Bauphysik-Kalender 2023

Schwerpunkt: Nachhaltigkeit

Den Bauphysik-Kalender gibt es seit 2001 als praktisches Kompendium zu jährlich wechselnden Themen der Nachweisführung und Berechnung bauphysikalischer Fragestellungen. Der aktuelle Bauphysik-Kalender 2023 behandelt das Themenspektrum der Nachhaltigkeit von Gebäuden und Bauwerken sowie praktische Maßnahmen für mehr Klimaschutz und Ressourceneffizienz im Bausektor.

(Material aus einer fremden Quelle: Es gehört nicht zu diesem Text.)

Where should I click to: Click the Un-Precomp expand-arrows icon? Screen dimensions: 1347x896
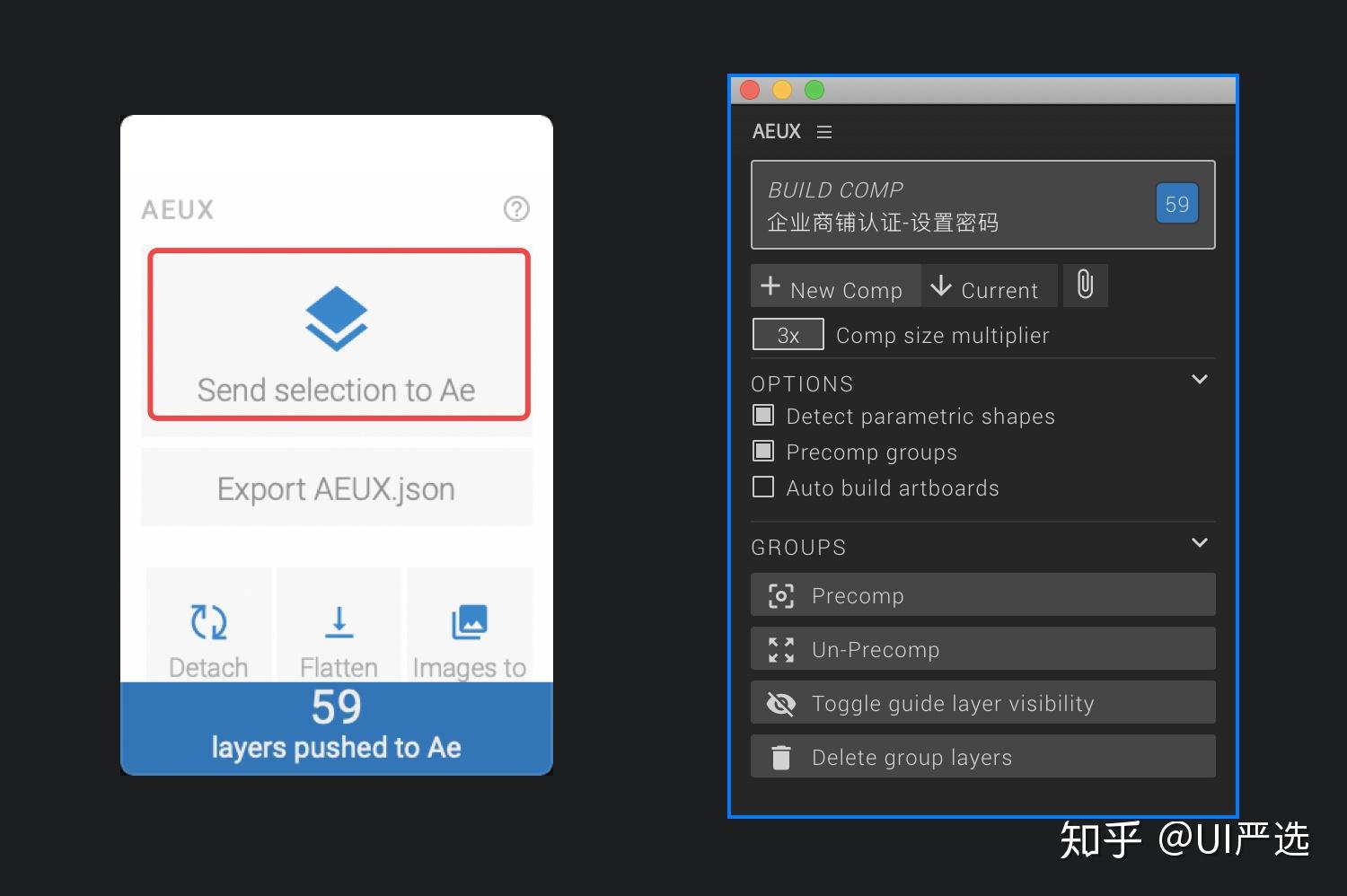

In Teil A gibt der erste Beitrag von Annette Hafner et al. eine Übersicht zu Zertifizierungssystemen zur Nachhaltigkeitsbewertung im Hochbau, greift daraus die Klimaschutzaspekte auf und geht dann beispielhaft auf das aktuelle Thema der Bewertung von Wohngebäuden ein. Im nachfolgenden Beitrag vertiefen zwei Praktiker die ökologische Lebenszyklusbetrachtung von Gebäuden. Dem folgt eine schöne Übersicht zu klimaangepasstem Bauen. Allerdings, dass hier das Ressourcenmonster Bosco Verticale als vermeintlich positives Beispiel für Stadtgrün aufgeführt wird, ist bedauerlich. Stefan Bringezu et al. schließen Teil A passend mit einer Betrachtung zu Ressourceneffizienz und Klimabelastung von Bauwerken ab. Hierzu wird zuerst auf Ressourcen- und Klimafußabdrücke in verschiedenen Bewertungssystemen eingegangen. Beispielhaft werden dann die Vorgehensweisen für Beton an sich sowie für Betonrecycling, für Außenwände und für Heizungssysteme sowie die Vorteile der Nutzung von BIM in diesem Zusammenhang erläutert.

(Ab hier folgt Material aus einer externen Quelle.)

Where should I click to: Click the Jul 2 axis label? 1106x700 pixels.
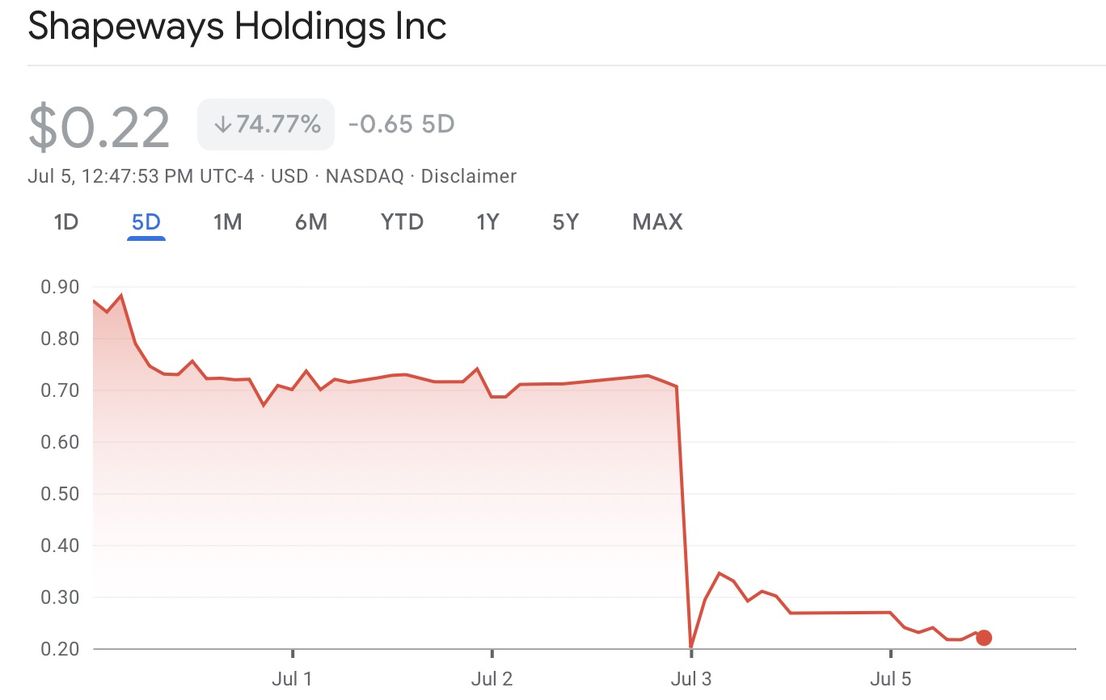(492, 679)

In Teil B dreht sich alles um Dämmstoffe. Mit den physikalischen Grundlagen und der Beschreibung sehr vieler Dämmstoffe von der Herstellung über die Anwendung und Verarbeitung bis zu charakteristischen Kenngrößen wird ein systematischer Überblick geliefert. Dem folgt eine weitere Vertiefung von Dämmstoffen aus nachwachsenden Rohstoffen wie Flachsfasern, Schafwolle oder Stroh. Abschließend geht es um das an Bedeutung gewinnende Thema Recycling von Wärmedämmstoffen. Dazu gibt es recht viel Rechtliches und Statistisches und schließlich auch eine schöne Übersicht zu dem, was schon geht und gemacht wird.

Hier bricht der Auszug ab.